Single-Cell Sequencing Reveals Mechanism of Coronary Artery Formation

A group led by Dr. Elena Cano at the Integrative Vascular Biology Lab of Professor Holger Gerhardt at the Max Delbrück Center in Berlin has discovered how new arteries develop in the heart.

The research, which was published in “Circulation Research,” closes a significant knowledge gap about the pathophysiology of coronary arteries and may enhance the efficacy of therapies intended to repair myocardial damage resulting from heart attacks and strokes, which are the world's greatest causes of mortality and disability. DZHK provided funding for the project.

Heart muscle tissue may perish as a result of a heart attack or stroke. The heart's blood flow is subsequently reduced, resulting in irreversible impairment. While some tissue can regenerate its blood supply on its own by forming new blood vessels, this process is frequently insufficient to restore blood supply fully. Current treatments concentrate on symptom management and slowing heart disease.

Researchers have tried many different techniques to encourage the growth of new blood arteries in injured heart tissue. Cano claims that they have not succeeded in creating a mature, stable vascular network that enhances cardiac function. One of the main disadvantages is the lack of greater knowledge of the complex cellular, chemical, and structural cues that vascular cells utilize to construct a hierarchical blood artery network.

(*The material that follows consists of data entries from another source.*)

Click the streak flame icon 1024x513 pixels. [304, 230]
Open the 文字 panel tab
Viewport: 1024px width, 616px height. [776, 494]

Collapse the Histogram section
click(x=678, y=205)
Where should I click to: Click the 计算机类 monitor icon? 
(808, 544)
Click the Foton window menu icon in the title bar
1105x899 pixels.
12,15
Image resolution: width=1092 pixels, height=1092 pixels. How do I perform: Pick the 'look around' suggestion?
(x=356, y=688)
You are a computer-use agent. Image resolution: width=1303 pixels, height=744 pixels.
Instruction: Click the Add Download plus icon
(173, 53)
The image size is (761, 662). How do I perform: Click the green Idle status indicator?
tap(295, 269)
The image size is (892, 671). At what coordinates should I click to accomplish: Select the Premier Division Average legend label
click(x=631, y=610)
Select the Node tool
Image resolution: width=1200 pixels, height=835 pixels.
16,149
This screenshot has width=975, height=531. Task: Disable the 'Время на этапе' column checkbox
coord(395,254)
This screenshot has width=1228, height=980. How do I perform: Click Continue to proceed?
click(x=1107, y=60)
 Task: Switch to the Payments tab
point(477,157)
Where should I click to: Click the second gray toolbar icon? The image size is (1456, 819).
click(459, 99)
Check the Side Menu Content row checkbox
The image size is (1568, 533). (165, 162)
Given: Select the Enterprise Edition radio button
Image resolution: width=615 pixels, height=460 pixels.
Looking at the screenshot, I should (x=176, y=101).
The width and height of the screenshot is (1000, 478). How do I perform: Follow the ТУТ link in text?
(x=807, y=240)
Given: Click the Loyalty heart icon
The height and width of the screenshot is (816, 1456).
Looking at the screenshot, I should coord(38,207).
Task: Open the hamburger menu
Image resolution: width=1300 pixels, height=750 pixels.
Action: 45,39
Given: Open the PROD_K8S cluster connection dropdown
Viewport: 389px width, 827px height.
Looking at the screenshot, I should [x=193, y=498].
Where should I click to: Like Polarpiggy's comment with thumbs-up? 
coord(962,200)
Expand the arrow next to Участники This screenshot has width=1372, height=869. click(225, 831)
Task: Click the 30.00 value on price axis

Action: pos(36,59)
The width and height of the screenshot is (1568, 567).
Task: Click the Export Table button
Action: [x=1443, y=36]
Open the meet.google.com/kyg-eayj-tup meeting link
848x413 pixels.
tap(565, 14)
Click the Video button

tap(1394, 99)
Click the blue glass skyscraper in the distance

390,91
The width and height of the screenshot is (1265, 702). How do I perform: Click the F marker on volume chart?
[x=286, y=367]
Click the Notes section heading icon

Applying Single-Cell Sequencing to the Problem

Cano found a certain kind of pre-arterial cell in her samples while researching the vascularization of tissues, and this cell type seemed to be crucial for the development of new arteries. Previous studies have already reported on these pre-arterial cells. But Cano wanted to use modern technologies to analyze them.

The researchers demonstrated that these cardiac pre-arterial cells originate from “tip cells,” which are specialized cells that sense environmental cues to drive growing vessels into specific directions. They did this by analyzing the transcriptome of cardiac cells taken from mice at different stages of development using single-cell sequencing.

Additionally, the group uses 3D spatiotemporal mapping to validate their findings. Furthermore, contrary to what is currently believed about how arteries form, they demonstrated that these pre-arterial cells were already “marked” to develop into arterial cells.

It had been considered that new arteries form their distinctive properties, such as length and diameter, based entirely on mechanical cues, such as the velocity of the fluid passing through them.

This study shows that pre-arterial cells already have characteristics of arteries before any fluid flows through them.”

Dr. Elena Cano, Max Delbrück Center 

Additionally, the researchers reexamined previously published single-cell data from human embryonic heart tissue that had been collected by UK researchers, comparing it to their data from heart attack-damaged mouse heart tissue. They discovered that the mechanism by which new arteries formed in the human embryonic tissue was the same as that which occurred in mice after heart attack damage.

We show that not only is this mechanism conserved between mice and humans during development, but it also persists throughout life and becomes activated after a heart attack.”

Dr. Elena Cano, Max Delbrück Center 

Implications for Treatment

Cano argues that by comprehending how coronary arteries naturally build and repair, therapies that activate these regenerative pathways may be developed, potentially correcting heart muscle injury.

Now we know that it is not only flow that signals vascular endothelial cells to become arteries, but that tip cells transition into pre-arterial cells to eventually become arteries, Surprisingly, we find that not all tip cells have the capacity to form arteries, raising the prospect of selectively increasing this pool of cells for therapeutic purposes.”

Holger Gerhardt, Professor, Max Delbrück Center

Cano added, “This is a step forward, It is a new mechanism that we can potentially tweak during regeneration to see whether we can form new arteries for optimal restoration of blood supply.”